[EXTRACTED MATERIAL]

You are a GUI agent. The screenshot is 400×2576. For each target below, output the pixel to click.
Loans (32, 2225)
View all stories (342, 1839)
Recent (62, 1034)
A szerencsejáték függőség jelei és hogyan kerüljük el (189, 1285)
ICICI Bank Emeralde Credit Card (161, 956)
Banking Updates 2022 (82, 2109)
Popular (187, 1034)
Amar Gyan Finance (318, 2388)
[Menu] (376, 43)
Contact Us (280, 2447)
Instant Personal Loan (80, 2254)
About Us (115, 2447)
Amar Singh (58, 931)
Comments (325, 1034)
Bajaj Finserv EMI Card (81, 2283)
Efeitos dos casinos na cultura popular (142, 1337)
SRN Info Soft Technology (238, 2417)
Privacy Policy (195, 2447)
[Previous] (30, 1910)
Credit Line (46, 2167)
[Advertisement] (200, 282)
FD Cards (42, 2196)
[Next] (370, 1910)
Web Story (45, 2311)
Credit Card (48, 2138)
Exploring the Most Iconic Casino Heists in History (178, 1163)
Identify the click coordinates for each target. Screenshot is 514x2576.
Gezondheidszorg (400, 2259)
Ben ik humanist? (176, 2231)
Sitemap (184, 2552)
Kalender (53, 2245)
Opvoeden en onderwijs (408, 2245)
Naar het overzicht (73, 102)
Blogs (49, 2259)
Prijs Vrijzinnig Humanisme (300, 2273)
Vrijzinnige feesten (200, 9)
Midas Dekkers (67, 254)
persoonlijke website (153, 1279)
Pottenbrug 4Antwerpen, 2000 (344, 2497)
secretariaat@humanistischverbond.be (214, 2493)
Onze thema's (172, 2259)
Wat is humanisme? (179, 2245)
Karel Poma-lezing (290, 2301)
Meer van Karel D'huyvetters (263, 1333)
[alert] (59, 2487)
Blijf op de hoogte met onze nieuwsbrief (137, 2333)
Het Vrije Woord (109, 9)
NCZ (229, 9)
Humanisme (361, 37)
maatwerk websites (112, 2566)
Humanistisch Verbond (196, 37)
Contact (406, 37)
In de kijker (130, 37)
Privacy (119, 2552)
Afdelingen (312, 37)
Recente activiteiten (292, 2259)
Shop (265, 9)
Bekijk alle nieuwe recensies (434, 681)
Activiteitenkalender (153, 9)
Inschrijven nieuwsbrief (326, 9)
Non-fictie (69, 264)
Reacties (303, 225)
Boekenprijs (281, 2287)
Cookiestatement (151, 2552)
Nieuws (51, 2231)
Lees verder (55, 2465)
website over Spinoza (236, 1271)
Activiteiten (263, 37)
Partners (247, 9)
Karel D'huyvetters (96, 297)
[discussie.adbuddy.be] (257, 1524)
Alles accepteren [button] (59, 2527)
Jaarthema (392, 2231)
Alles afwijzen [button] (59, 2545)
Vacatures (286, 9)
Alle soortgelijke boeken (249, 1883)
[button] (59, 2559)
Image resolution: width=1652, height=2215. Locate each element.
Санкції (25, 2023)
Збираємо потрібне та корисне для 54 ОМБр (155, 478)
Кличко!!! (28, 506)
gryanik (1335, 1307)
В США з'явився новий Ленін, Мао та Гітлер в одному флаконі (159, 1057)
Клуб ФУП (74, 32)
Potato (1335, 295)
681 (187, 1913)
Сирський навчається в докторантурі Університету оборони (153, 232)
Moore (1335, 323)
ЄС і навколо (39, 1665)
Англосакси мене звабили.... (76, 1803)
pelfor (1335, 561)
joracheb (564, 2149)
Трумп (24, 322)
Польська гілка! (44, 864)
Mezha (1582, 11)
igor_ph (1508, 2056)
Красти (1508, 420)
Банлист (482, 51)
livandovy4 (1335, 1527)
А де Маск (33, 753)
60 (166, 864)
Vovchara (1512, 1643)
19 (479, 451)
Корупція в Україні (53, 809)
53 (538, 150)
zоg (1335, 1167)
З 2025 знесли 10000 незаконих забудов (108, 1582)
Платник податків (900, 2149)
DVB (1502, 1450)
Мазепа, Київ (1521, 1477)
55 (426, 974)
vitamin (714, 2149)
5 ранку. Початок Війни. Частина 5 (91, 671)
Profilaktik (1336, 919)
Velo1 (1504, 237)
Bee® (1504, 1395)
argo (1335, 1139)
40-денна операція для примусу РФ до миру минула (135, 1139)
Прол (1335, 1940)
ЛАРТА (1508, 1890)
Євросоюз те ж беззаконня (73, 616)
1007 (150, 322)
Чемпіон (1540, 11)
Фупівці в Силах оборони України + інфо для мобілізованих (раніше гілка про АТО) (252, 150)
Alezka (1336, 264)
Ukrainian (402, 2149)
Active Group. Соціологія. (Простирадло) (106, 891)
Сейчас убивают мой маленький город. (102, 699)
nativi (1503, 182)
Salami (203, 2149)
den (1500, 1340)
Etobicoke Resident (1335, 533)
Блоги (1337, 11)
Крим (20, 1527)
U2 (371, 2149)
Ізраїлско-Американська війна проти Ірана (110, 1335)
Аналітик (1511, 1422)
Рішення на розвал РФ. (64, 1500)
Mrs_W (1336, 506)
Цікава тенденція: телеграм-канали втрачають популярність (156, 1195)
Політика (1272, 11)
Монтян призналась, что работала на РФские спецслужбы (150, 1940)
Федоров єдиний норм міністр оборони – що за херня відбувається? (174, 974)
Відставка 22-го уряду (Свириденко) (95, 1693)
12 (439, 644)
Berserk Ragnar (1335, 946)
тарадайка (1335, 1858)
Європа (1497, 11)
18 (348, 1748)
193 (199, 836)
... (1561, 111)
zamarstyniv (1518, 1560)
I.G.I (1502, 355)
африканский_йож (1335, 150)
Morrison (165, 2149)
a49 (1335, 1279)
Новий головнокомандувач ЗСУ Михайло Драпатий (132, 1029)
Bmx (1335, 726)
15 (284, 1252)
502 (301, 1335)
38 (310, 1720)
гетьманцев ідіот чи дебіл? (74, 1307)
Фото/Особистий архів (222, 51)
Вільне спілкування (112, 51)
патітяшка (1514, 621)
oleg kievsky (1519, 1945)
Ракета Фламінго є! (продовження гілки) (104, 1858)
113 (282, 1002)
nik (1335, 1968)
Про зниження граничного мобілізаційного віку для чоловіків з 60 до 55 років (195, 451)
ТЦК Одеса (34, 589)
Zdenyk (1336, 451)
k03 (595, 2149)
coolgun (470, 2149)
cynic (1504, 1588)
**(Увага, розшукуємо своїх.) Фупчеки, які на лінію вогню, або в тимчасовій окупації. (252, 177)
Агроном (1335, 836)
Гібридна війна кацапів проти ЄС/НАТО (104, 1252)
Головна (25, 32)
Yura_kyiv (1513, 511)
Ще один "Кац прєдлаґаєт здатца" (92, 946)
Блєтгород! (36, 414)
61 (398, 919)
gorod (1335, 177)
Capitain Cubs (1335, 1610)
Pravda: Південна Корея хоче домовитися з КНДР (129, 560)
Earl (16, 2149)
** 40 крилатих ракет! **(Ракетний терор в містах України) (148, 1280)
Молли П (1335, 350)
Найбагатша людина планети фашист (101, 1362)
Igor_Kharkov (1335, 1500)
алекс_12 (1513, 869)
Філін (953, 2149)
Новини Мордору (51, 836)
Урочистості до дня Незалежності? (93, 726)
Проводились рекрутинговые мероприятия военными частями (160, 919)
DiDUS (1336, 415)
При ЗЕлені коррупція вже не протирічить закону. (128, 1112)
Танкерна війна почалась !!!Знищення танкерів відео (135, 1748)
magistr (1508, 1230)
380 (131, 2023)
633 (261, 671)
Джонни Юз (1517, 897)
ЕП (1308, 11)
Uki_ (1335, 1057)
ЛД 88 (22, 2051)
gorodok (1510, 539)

[REQUIREMENT] An accurate, complete transcription of the records above is needed.

[SOLUTION]
You are a GUI agent. The screenshot is 400×2576. For each target below, output the pixel to click.
Loans (32, 2225)
View all stories (342, 1839)
Recent (62, 1034)
A szerencsejáték függőség jelei és hogyan kerüljük el (189, 1285)
ICICI Bank Emeralde Credit Card (161, 956)
Banking Updates 2022 (82, 2109)
Popular (187, 1034)
Amar Gyan Finance (318, 2388)
[Menu] (376, 43)
Contact Us (280, 2447)
Instant Personal Loan (80, 2254)
About Us (115, 2447)
Amar Singh (58, 931)
Comments (325, 1034)
Bajaj Finserv EMI Card (81, 2283)
Efeitos dos casinos na cultura popular (142, 1337)
SRN Info Soft Technology (238, 2417)
Privacy Policy (195, 2447)
[Previous] (30, 1910)
Credit Line (46, 2167)
[Advertisement] (200, 282)
FD Cards (42, 2196)
[Next] (370, 1910)
Web Story (45, 2311)
Credit Card (48, 2138)
Exploring the Most Iconic Casino Heists in History (178, 1163)
Identify the click coordinates for each target. Screenshot is 514x2576.
Gezondheidszorg (400, 2259)
Ben ik humanist? (176, 2231)
Sitemap (184, 2552)
Kalender (53, 2245)
Opvoeden en onderwijs (408, 2245)
Naar het overzicht (73, 102)
Blogs (49, 2259)
Prijs Vrijzinnig Humanisme (300, 2273)
Vrijzinnige feesten (200, 9)
Midas Dekkers (67, 254)
persoonlijke website (153, 1279)
Pottenbrug 4Antwerpen, 2000 (344, 2497)
secretariaat@humanistischverbond.be (214, 2493)
Onze thema's (172, 2259)
Wat is humanisme? (179, 2245)
Karel Poma-lezing (290, 2301)
Meer van Karel D'huyvetters (263, 1333)
[alert] (59, 2487)
Blijf op de hoogte met onze nieuwsbrief (137, 2333)
Het Vrije Woord (109, 9)
NCZ (229, 9)
Humanisme (361, 37)
maatwerk websites (112, 2566)
Humanistisch Verbond (196, 37)
Contact (406, 37)
In de kijker (130, 37)
Privacy (119, 2552)
Afdelingen (312, 37)
Recente activiteiten (292, 2259)
Shop (265, 9)
Bekijk alle nieuwe recensies (434, 681)
Activiteitenkalender (153, 9)
Inschrijven nieuwsbrief (326, 9)
Non-fictie (69, 264)
Reacties (303, 225)
Boekenprijs (281, 2287)
Cookiestatement (151, 2552)
Nieuws (51, 2231)
Lees verder (55, 2465)
website over Spinoza (236, 1271)
Activiteiten (263, 37)
Partners (247, 9)
Karel D'huyvetters (96, 297)
[discussie.adbuddy.be] (257, 1524)
Alles accepteren [button] (59, 2527)
Jaarthema (392, 2231)
Alles afwijzen [button] (59, 2545)
Vacatures (286, 9)
Alle soortgelijke boeken (249, 1883)
[button] (59, 2559)
Image resolution: width=1652, height=2215. Locate each element.
Санкції (25, 2023)
Збираємо потрібне та корисне для 54 ОМБр (155, 478)
Кличко!!! (28, 506)
gryanik (1335, 1307)
В США з'явився новий Ленін, Мао та Гітлер в одному флаконі (159, 1057)
Клуб ФУП (74, 32)
Potato (1335, 295)
681 (187, 1913)
Сирський навчається в докторантурі Університету оборони (153, 232)
Moore (1335, 323)
ЄС і навколо (39, 1665)
Англосакси мене звабили.... (76, 1803)
pelfor (1335, 561)
joracheb (564, 2149)
Трумп (24, 322)
Польська гілка! (44, 864)
Mezha (1582, 11)
igor_ph (1508, 2056)
Красти (1508, 420)
Банлист (482, 51)
livandovy4 (1335, 1527)
А де Маск (33, 753)
60 (166, 864)
Vovchara (1512, 1643)
19 (479, 451)
Корупція в Україні (53, 809)
53 (538, 150)
zоg (1335, 1167)
З 2025 знесли 10000 незаконих забудов (108, 1582)
Платник податків (900, 2149)
DVB (1502, 1450)
Мазепа, Київ (1521, 1477)
55 (426, 974)
vitamin (714, 2149)
5 ранку. Початок Війни. Частина 5 (91, 671)
Profilaktik (1336, 919)
Velo1 (1504, 237)
Bee® (1504, 1395)
argo (1335, 1139)
40-денна операція для примусу РФ до миру минула (135, 1139)
Прол (1335, 1940)
ЛАРТА (1508, 1890)
Євросоюз те ж беззаконня (73, 616)
1007 (150, 322)
Чемпіон (1540, 11)
Фупівці в Силах оборони України + інфо для мобілізованих (раніше гілка про АТО) (252, 150)
Alezka (1336, 264)
Ukrainian (402, 2149)
Active Group. Соціологія. (Простирадло) (106, 891)
Сейчас убивают мой маленький город. (102, 699)
nativi (1503, 182)
Salami (203, 2149)
den (1500, 1340)
Etobicoke Resident (1335, 533)
Блоги (1337, 11)
Крим (20, 1527)
U2 (371, 2149)
Ізраїлско-Американська війна проти Ірана (110, 1335)
Аналітик (1511, 1422)
Рішення на розвал РФ. (64, 1500)
Mrs_W (1336, 506)
Цікава тенденція: телеграм-канали втрачають популярність (156, 1195)
Політика (1272, 11)
Монтян призналась, что работала на РФские спецслужбы (150, 1940)
Федоров єдиний норм міністр оборони – що за херня відбувається? (174, 974)
Відставка 22-го уряду (Свириденко) (95, 1693)
12 (439, 644)
Berserk Ragnar (1335, 946)
тарадайка (1335, 1858)
Європа (1497, 11)
18 (348, 1748)
193 (199, 836)
... (1561, 111)
zamarstyniv (1518, 1560)
I.G.I (1502, 355)
африканский_йож (1335, 150)
Morrison (165, 2149)
a49 (1335, 1279)
Новий головнокомандувач ЗСУ Михайло Драпатий (132, 1029)
Bmx (1335, 726)
15 (284, 1252)
502 (301, 1335)
38 (310, 1720)
гетьманцев ідіот чи дебіл? (74, 1307)
Фото/Особистий архів (222, 51)
Вільне спілкування (112, 51)
патітяшка (1514, 621)
oleg kievsky (1519, 1945)
Ракета Фламінго є! (продовження гілки) (104, 1858)
113 (282, 1002)
nik (1335, 1968)
Про зниження граничного мобілізаційного віку для чоловіків з 60 до 55 років (195, 451)
ТЦК Одеса (34, 589)
Zdenyk (1336, 451)
k03 (595, 2149)
coolgun (470, 2149)
cynic (1504, 1588)
**(Увага, розшукуємо своїх.) Фупчеки, які на лінію вогню, або в тимчасовій окупації. (252, 177)
Агроном (1335, 836)
Гібридна війна кацапів проти ЄС/НАТО (104, 1252)
Головна (25, 32)
Yura_kyiv (1513, 511)
Ще один "Кац прєдлаґаєт здатца" (92, 946)
Блєтгород! (36, 414)
61 (398, 919)
gorod (1335, 177)
Capitain Cubs (1335, 1610)
Pravda: Південна Корея хоче домовитися з КНДР (129, 560)
Earl (16, 2149)
** 40 крилатих ракет! **(Ракетний терор в містах України) (148, 1280)
Молли П (1335, 350)
Найбагатша людина планети фашист (101, 1362)
Igor_Kharkov (1335, 1500)
алекс_12 (1513, 869)
Філін (953, 2149)
Новини Мордору (51, 836)
Урочистості до дня Незалежності? (93, 726)
Проводились рекрутинговые мероприятия военными частями (160, 919)
DiDUS (1336, 415)
При ЗЕлені коррупція вже не протирічить закону. (128, 1112)
Танкерна війна почалась !!!Знищення танкерів відео (135, 1748)
magistr (1508, 1230)
380 (131, 2023)
633 (261, 671)
Джонни Юз (1517, 897)
ЕП (1308, 11)
Uki_ (1335, 1057)
ЛД 88 (22, 2051)
gorodok (1510, 539)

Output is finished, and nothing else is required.